Saugeen Shores and Brockton, both communities on Ontario’s Bruce Peninsula, which are close to the Bruce Nuclear Power plant, have had a briefing on the APM, but have not passed the municipal resolution asking for an initial screening, which is necessary to enter the process formally. The initial screening is Step Two of the process and “that really gets you into the process.” A briefing is getting the information on the process. “It’s us going out and letting people know what we are doing. We don’t consider them into the process until they pass a resolution asking for an initial screening.”

ELNOS, the Elliot Lake and North Shore Corporation for Business Development, acting on behalf of its members, is also looking into the APM process. ELNOS is made up of the Corporation of the City of Elliot Lake, the Town of Blind River, the Town of Spanish, the Township of the North Shore, and the Serpent River First Nation.

“Those communities have asked ELNOS to look into the APM … They are not applying as individual municipalities.”

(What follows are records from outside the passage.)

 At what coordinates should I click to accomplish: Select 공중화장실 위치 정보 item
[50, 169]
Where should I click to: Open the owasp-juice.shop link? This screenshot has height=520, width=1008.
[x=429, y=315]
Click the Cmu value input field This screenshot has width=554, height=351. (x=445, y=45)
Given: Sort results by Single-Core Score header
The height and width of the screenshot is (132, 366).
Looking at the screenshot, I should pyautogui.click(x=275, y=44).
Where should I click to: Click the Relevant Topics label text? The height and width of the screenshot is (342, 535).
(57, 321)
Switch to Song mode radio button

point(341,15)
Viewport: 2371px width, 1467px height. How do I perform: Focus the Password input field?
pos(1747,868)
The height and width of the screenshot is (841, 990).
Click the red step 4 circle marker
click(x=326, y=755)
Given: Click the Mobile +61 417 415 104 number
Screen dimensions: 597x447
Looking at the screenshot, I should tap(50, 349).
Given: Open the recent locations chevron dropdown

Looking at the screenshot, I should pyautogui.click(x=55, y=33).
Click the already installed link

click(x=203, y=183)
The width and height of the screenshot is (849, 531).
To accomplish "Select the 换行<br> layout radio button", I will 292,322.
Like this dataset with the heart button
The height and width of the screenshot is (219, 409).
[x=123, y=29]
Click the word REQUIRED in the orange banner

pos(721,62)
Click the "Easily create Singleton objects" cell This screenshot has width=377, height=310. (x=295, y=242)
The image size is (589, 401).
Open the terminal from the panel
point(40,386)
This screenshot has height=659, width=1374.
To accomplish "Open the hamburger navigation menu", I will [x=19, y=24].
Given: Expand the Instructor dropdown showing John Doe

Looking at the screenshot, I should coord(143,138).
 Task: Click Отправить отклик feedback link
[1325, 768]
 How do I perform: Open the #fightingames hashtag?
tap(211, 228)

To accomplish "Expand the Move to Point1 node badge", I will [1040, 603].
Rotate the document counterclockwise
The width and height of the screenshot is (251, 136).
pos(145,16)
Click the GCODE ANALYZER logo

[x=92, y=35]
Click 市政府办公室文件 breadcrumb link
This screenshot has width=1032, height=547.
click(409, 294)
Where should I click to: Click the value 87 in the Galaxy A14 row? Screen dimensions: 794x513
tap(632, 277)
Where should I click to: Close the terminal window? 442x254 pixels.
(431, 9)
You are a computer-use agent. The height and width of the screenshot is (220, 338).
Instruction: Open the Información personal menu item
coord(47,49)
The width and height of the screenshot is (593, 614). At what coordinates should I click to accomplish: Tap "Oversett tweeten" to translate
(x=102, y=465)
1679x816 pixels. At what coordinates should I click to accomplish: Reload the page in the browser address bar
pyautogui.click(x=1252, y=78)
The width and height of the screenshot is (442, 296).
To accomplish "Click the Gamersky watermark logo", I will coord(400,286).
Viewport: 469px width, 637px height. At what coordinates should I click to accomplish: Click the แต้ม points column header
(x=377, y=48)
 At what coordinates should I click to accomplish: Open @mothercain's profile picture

Three of the municipalities, the Town of Blind River, the Corporation for the City of Elliot Lake and the Township of the North Shore, passed the necessary resolution to enter the APM process. “ELNOS staff came down (to Toronto) for a tour and briefing, but have not taken action as yet.”

The first communities to enter the APM process were from northwestern Ontario, ELNOS is in northeastern Ontario and the Bruce Peninsula is considered southern Ontario, Krizanc said. “The other thing, the Bruce Peninsula is actually sedimentary rock and all of the others are granite.” The granite is in the Canadian Shield.

One community, Ignace, in northwestern Ontario, has moved forward to Step Three, which is a feasibility study. It “takes one to two years to complete and is a much more detailed look at existing geological information and the social and economic concerns of the community.”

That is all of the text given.